>> Start Given entries
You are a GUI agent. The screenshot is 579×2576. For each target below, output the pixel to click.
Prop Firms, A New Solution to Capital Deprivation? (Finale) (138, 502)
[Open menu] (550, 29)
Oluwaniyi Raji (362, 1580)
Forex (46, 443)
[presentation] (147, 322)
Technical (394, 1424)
>> End Given entries
>> Start Given entries
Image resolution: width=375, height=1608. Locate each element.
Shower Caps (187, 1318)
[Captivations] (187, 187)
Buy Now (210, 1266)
>> End Given entries
> _Request_:
Revise the material from the line with "You are a GUI" to the line with "Technical (394, 1424)", changing "pixel" to "point" and leaving everything else unchanged.

> _Task response_:
You are a GUI agent. The screenshot is 579×2576. For each target below, output the point to click.
Prop Firms, A New Solution to Capital Deprivation? (Finale) (138, 502)
[Open menu] (550, 29)
Oluwaniyi Raji (362, 1580)
Forex (46, 443)
[presentation] (147, 322)
Technical (394, 1424)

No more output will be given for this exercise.